◆ What is expected:
Could you duplicate everything from "PALMER: You can" down to "think local. OK." in the interview on charitable giving, word for word?

◆ Page extract:
** start **
Stacy Palmer, welcome.
STACY PALMER: Thank you for having me.
KELLY: So what would you tell someone who wants to help, wants to give money to help people, but has no idea where to start?
PALMER: It's very confusing right now, but people should give as generously as they can and not worry too much about what the right thing to do is because all giving is very necessary. There are lots of informal campaigns sprouting up. You can give money to a restaurant worker who might be laid off from work or do those kinds of things. But you can also give to the same charities that you give to all the time, the ones that you count on for services.
So a lot of people are encouraging folks to think about both things. Give, you know, a small gift to somebody who's in need, and give to the organizations in your community that really make a difference, groups like - that serve the homeless. All those kinds of organizations are doing amazing kinds of work, but we might not think about the fact that arts organizations are struggling at this time, educational groups. So there are lots of organizations in need.
KELLY: OK. So let's tick through what to do if you have an idea where you want to direct your money. You mentioned restaurant workers, for example. If I want to target my donations to people who've been laid off as a cook or a dishwasher or a waiter, where do I go? What do I do?
PALMER: You can probably look online and find some local efforts that are underway. And one of the things I think that's smart is if we all take care of each other in our own communities. That will make some sense.
KELLY: So think local. OK.
** end **
◆ Supplied material:
** start **
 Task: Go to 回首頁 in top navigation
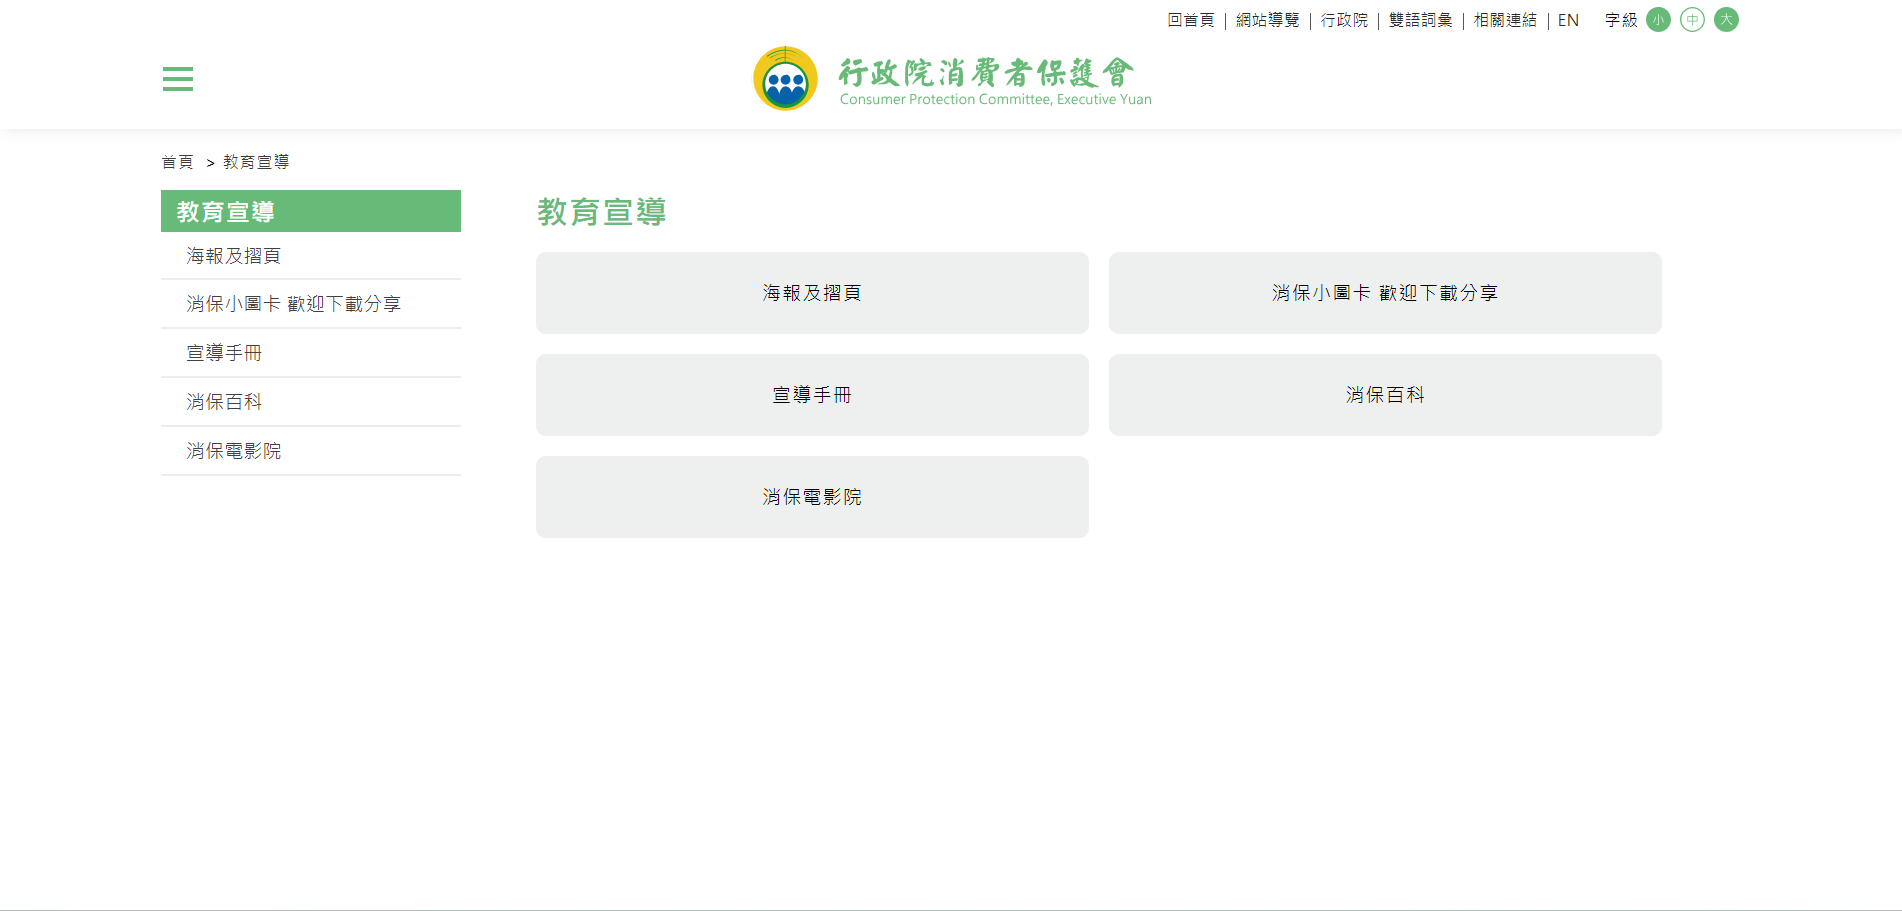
** end **
◆ Response for this exercise:
PALMER: You can probably look online and find some local efforts that are underway. And one of the things I think that's smart is if we all take care of each other in our own communities. That will make some sense.
KELLY: So think local. OK.